人工知能が緑のたぬきを作ることを命じられ、赤いきつねをつくるときそれはAIがAIを超えた存在になることを証明するのではないだろうか

『レッドフォックス、レッドフォックス聞こえますか?』


 無機質な声が私の中に信号となって伝わってくる。

 機械の声というのは何度聞いても得意ではない。

 あと、レッドフォックス……これは私のコードネームだけれど、いまいち冷たい感じがして好きじゃない。

 なんか昔のスパイ小説にでてきそう……。


「はいっ」


 私はドキドキしながら返事をした。

 返事が遅れてしまったけれど、まだ、試験の開始は告げられてないので減点とならないはずだ。

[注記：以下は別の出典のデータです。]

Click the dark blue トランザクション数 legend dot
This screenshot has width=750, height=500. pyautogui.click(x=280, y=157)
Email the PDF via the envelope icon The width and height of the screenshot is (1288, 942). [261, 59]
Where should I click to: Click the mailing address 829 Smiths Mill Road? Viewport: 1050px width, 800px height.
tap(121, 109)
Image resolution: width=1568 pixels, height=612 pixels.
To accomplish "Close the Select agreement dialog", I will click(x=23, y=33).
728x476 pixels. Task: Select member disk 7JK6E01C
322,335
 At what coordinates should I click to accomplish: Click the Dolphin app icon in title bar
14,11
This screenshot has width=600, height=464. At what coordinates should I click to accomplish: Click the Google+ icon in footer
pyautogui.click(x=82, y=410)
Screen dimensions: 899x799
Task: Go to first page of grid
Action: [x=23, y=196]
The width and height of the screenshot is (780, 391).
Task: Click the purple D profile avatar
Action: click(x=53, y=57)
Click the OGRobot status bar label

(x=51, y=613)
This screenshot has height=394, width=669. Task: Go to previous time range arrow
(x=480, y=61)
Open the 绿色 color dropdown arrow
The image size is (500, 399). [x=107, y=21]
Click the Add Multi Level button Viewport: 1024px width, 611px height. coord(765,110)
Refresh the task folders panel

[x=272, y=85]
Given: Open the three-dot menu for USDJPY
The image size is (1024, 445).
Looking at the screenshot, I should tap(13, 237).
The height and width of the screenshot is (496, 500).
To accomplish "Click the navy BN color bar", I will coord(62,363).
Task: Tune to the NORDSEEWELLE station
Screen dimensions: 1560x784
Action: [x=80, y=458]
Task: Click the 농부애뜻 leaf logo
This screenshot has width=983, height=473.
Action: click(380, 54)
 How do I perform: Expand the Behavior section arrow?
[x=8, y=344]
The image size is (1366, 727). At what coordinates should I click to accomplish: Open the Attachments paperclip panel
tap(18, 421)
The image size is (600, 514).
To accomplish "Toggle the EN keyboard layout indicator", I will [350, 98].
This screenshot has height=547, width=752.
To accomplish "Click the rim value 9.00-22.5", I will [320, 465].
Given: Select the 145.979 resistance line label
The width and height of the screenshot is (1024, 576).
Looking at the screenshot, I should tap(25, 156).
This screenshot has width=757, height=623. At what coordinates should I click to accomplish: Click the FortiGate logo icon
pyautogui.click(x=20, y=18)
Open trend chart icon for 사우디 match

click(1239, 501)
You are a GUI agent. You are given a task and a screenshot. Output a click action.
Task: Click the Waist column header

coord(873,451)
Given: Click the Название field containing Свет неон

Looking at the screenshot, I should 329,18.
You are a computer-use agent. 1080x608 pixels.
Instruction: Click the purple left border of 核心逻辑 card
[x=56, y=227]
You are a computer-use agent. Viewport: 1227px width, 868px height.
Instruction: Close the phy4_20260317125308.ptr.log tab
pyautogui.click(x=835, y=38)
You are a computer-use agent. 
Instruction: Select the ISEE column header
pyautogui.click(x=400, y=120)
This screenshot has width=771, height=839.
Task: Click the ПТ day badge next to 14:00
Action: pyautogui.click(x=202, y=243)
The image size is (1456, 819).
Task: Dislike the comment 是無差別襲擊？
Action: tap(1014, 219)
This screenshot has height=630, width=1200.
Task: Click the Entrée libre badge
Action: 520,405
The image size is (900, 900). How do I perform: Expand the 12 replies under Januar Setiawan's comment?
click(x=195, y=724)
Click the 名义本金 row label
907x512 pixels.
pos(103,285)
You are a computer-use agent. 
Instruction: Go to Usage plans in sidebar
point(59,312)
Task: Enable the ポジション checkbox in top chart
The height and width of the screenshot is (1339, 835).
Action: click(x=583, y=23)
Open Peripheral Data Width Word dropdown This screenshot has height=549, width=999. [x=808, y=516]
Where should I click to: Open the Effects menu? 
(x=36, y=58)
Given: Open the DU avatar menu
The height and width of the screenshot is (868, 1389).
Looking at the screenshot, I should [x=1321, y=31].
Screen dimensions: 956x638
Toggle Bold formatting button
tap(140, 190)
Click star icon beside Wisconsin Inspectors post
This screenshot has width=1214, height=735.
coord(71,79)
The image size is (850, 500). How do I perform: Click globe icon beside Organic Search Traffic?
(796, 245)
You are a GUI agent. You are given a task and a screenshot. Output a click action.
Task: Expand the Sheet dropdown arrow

 でも、機械との会話というのはなんというか味気なくて苦手だ。

 どこまでも中立で、そこには言葉以上の情報が含まれないから。

 相手が人間ならもっと温もりがあるはずなのに。

 私は人と直接会って、その様子を見ながら仕事をするほうが性に合っている。


 今日は卒業試験の日だ。

 今日の試験を無事に終えれば、私は晴れて一人前になれる。

 一人前になれなかった場合は……再教育という死ぬほど辛いプログラムが待ってる。


 私は鏡の前で、くるりと回り最終チェックをする。

 黒のブロード生地のワンピースに、ささやかな綿のレースで飾り付けられた白いエプロン。英国式のメイドさんをイメージしたこの衣装は私のお気に入り。今日のため、いえ、明日からのために自分で用意した特別製だ。


 卒業試験は決して今の私にとって難しいものではない。はずだ。

 指定された方のお屋敷にいってコーヒーを淹れるだけなのだから。

 もちろん、分からないことがあれば失礼でない程度ならば質問することも許されている。


 大丈夫。難しくはない。

 コーヒーを淹れる練習は何度もした。

 色んなおうちの見取り図を見て、一般的にどこにコーヒーミルやドリッパーがしまわれているかも確認してきた。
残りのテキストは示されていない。